Die Verbindung nationaler und sozialistischer Motive spielte in der Weimarer Republik auch im Wandervogel, in nationalrevolutionären Gruppen wie dem Bund Oberland (Bodo Uhse), bei dem deutschen Jesuiten Gustav Gundlach oder bei dem Gewerkschafter Lothar Erdmann (1888–1939) eine Rolle. Ähnliche Positionen vertrat auch die Alte Sozialdemokratische Partei Deutschlands (ASPD): eine von 1926 bis 1932 bestehende Rechtsabspaltung der SPD mit Schwerpunkt in Sachsen, der zeitweise auch Niekisch und Winnig angehörten.[31]

Auch die damaligen Linksparteien gebrauchten nationalistische Motive, um Massen zu mobilisieren und Wähler der Rechten anzuziehen. So verabschiedete die KPD 1930 eine programmatische Erklärung „zur nationalen und sozialen Befreiung des deutschen Volkes“[32] und wandte sich 1932 gegen die im Youngplan festgelegten Reparationszahlungen als „Tributsklaverei des deutschen Volkes“.[33] Die SPD wiederum stützte die ersten Notverordnungen unter Heinrich Brüning und stimmte unter Fraktionsführer Paul Löbe zwar als einzige Partei gegen das Ermächtigungsgesetz, aber zugleich für eine nationalsozialistische Erklärung zur Außenpolitik.

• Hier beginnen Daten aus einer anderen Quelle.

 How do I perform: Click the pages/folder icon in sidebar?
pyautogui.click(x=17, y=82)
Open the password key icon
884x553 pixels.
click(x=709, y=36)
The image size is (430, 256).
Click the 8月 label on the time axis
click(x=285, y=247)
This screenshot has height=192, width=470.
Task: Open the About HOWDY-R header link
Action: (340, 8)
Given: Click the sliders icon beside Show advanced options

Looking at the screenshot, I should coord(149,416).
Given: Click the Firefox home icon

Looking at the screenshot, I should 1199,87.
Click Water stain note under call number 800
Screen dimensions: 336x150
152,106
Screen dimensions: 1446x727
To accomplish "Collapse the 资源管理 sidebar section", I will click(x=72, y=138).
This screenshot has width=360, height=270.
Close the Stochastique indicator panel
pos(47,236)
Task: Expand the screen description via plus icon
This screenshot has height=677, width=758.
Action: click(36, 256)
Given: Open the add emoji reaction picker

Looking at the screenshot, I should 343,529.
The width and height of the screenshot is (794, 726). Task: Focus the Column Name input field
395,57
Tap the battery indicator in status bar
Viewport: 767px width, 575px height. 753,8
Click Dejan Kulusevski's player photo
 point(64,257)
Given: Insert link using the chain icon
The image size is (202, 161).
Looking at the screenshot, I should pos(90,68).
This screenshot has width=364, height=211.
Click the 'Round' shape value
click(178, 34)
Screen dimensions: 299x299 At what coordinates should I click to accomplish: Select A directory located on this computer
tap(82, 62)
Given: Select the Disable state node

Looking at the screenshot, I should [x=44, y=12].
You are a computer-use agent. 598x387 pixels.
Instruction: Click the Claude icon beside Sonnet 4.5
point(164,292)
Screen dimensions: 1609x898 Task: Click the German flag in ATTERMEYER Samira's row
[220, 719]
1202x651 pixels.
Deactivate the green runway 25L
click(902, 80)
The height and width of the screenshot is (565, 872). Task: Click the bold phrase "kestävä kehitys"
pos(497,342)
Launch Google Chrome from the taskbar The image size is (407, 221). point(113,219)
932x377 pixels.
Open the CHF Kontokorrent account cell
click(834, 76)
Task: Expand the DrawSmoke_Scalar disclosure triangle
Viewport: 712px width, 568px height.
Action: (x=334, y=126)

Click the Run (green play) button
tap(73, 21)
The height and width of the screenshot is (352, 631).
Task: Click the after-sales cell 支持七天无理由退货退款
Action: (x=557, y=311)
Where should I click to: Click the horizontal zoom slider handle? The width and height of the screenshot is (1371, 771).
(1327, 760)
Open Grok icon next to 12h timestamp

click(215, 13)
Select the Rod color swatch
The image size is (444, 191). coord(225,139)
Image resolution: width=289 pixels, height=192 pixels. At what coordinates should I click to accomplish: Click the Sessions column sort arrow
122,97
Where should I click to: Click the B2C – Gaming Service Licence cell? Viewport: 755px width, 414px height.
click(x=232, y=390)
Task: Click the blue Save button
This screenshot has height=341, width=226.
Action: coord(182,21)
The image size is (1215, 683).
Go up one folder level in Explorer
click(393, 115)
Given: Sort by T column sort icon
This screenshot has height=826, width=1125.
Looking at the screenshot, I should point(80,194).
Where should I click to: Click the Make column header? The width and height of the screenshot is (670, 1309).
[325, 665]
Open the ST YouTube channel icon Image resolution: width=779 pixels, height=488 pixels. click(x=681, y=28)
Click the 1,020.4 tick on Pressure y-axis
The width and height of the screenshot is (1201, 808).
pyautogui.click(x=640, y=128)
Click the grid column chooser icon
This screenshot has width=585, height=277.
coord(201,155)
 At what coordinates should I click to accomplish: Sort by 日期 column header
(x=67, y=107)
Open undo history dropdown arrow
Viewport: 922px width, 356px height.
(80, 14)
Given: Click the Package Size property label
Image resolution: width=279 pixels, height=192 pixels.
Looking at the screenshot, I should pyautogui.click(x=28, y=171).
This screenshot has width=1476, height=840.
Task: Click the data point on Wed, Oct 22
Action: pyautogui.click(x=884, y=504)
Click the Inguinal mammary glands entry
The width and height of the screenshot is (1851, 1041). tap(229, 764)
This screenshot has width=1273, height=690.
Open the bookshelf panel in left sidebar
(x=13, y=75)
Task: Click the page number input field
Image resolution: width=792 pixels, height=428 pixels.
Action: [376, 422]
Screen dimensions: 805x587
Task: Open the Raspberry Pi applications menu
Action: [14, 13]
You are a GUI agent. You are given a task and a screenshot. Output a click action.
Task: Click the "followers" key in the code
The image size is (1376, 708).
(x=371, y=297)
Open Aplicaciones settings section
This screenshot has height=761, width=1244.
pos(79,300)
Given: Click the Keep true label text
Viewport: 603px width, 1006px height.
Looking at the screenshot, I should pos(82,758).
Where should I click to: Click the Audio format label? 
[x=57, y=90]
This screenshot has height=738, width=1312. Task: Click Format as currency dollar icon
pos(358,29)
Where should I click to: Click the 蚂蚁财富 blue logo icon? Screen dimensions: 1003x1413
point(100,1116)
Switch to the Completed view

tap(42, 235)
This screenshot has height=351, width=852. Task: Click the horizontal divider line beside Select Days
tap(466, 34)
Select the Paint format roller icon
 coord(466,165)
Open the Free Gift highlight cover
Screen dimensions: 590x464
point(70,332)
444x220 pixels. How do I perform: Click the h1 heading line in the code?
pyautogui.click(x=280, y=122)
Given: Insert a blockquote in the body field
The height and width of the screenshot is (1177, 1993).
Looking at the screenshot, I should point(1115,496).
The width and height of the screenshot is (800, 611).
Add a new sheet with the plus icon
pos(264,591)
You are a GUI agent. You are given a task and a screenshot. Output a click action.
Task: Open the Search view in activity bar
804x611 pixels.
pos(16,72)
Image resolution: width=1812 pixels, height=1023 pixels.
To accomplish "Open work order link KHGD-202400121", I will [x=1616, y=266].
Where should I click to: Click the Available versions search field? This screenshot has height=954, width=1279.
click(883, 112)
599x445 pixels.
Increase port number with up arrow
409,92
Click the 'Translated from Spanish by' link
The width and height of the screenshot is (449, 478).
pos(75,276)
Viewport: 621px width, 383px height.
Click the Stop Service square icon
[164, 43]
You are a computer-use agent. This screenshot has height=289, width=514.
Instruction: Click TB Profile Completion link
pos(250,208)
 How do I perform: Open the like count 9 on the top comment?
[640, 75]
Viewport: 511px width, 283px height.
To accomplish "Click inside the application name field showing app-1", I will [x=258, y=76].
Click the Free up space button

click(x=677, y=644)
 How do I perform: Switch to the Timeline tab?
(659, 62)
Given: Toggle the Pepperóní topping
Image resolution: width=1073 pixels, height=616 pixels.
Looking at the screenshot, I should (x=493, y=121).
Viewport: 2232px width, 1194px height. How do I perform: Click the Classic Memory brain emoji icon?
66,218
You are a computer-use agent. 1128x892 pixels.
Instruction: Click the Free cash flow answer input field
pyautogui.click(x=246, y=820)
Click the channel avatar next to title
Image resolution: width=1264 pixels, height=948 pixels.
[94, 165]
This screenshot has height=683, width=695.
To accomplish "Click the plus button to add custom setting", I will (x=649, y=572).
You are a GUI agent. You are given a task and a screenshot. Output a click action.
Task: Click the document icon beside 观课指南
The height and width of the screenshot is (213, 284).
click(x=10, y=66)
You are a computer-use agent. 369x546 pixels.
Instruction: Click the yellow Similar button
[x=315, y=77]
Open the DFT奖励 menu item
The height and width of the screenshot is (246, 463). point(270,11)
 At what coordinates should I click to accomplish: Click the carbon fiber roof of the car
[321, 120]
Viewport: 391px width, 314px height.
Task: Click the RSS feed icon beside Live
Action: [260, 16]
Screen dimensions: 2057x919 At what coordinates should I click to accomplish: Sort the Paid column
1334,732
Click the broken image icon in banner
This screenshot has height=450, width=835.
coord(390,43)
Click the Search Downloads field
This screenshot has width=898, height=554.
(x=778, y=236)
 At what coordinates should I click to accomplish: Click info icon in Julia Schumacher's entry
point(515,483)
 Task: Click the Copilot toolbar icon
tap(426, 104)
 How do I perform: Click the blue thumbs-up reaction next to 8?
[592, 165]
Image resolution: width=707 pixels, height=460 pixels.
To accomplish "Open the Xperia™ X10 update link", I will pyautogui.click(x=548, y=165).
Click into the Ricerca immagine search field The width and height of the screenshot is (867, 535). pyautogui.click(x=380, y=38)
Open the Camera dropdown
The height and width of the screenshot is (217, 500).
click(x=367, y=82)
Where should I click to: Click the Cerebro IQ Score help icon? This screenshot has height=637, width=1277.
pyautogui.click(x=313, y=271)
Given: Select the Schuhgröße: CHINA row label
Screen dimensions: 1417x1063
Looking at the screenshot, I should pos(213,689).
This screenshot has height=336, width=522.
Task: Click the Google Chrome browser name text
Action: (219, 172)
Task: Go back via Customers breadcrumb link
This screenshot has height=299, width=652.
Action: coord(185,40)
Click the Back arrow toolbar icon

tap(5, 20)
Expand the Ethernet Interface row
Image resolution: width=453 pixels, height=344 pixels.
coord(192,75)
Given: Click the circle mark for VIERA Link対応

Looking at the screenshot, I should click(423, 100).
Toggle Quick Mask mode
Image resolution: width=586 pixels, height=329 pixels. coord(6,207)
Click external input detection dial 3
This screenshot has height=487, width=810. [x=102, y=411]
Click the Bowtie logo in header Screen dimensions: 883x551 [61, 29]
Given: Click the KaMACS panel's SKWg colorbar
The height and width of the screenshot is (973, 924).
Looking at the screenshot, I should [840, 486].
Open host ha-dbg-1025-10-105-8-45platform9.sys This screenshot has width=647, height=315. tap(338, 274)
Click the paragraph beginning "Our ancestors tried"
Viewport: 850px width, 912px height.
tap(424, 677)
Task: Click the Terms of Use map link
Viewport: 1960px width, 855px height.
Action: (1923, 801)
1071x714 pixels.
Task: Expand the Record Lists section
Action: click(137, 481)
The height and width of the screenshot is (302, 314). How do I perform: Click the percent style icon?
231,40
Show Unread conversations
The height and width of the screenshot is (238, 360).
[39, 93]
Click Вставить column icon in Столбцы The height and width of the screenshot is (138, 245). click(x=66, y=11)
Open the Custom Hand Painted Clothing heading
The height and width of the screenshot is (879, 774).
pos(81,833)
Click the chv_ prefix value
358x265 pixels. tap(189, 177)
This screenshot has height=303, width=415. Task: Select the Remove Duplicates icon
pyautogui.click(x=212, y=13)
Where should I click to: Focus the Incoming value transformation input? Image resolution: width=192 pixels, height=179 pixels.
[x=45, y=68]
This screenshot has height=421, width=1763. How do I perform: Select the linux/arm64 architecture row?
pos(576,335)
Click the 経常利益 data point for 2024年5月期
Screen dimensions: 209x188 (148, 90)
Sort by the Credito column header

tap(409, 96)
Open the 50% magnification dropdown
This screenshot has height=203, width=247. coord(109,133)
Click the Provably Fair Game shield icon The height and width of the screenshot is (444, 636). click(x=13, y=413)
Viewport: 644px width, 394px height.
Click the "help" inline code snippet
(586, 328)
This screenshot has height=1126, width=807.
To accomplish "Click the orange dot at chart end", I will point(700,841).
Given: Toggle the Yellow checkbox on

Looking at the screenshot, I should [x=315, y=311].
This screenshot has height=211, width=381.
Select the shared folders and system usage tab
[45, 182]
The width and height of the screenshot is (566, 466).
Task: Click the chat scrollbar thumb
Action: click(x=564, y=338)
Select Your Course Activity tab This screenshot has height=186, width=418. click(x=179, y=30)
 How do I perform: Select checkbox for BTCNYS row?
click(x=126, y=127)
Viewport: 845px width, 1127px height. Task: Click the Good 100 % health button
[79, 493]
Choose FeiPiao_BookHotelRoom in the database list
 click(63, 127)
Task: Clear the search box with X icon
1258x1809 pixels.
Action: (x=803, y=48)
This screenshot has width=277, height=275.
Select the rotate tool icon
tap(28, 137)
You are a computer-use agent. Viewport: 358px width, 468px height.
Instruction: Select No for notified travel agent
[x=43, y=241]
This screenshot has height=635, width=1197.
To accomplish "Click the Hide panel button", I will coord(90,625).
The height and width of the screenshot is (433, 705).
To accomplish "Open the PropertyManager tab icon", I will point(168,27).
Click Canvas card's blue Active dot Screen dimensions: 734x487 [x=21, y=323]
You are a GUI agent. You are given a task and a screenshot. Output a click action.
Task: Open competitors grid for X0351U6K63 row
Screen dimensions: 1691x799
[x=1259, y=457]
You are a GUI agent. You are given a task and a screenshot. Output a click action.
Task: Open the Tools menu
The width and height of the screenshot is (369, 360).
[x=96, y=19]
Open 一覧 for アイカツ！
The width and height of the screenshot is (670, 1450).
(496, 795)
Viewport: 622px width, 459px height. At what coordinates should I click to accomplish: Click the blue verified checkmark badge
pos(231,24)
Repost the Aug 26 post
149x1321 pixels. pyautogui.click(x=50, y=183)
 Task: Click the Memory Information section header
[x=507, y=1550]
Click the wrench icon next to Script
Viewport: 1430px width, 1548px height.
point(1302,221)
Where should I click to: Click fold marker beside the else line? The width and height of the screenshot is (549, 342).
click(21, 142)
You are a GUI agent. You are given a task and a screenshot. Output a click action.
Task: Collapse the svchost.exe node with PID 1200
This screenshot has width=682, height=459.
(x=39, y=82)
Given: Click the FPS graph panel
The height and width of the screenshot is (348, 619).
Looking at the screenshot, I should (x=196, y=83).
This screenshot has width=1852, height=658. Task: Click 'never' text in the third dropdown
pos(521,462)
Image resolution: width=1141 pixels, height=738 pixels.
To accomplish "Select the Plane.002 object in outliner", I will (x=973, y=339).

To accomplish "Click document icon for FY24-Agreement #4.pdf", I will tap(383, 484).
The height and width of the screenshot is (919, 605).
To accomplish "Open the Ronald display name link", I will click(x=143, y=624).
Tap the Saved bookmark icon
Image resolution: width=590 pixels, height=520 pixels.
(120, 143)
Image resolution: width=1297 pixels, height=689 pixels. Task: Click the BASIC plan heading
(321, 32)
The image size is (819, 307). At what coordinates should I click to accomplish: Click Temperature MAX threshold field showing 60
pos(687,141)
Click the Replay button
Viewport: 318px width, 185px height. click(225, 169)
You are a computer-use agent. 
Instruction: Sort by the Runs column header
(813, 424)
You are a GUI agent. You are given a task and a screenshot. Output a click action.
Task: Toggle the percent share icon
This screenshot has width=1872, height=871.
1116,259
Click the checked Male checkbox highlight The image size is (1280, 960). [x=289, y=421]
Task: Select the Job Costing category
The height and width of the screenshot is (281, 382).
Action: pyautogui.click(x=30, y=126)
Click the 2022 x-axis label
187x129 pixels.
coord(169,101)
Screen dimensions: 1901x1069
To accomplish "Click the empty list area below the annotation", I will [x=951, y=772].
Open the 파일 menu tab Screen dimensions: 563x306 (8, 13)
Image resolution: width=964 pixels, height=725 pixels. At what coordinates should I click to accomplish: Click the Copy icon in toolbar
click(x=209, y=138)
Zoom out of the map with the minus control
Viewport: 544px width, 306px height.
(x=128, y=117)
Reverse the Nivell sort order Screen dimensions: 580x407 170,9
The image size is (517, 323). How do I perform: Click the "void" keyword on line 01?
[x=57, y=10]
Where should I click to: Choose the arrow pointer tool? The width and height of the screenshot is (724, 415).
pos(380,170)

Nationalsozialismus[Bearbeiten | Quelltext bearbeiten]

Vorläufer[Bearbeiten | Quelltext bearbeiten]

Aus der Völkischen Bewegung entstanden im deutschen Sprachraum seit etwa 1880 Gruppen, die einerseits radikal nationalistisch und antisemitisch, andererseits zum Teil „revolutionär“ im Sinne einer künftigen Zusammenführung aller Deutschen gegen die bestehenden Monarchien gerichtet waren.

Die „Deutsche Arbeiterpartei“ des österreichischen Sudetenlandes benutzte den Begriff „Nationaler Sozialismus“ 1904 als erste, um ihr Ziel einer nationalen Einigung und regionalen Autonomie durch Ablösung der Österreich-Ungarischen Monarchie zu beschreiben. Am 5. Mai 1918 benannte sich die Partei dazu in „Deutsche Nationalsozialistische Arbeiterpartei“ (DNSAP) um. Ihr Programm verfasste der sudetendeutsche Abgeordnete Rudolf Jung unter dem Titel „Nationaler Sozialismus“.

Programm[Bearbeiten | Quelltext bearbeiten]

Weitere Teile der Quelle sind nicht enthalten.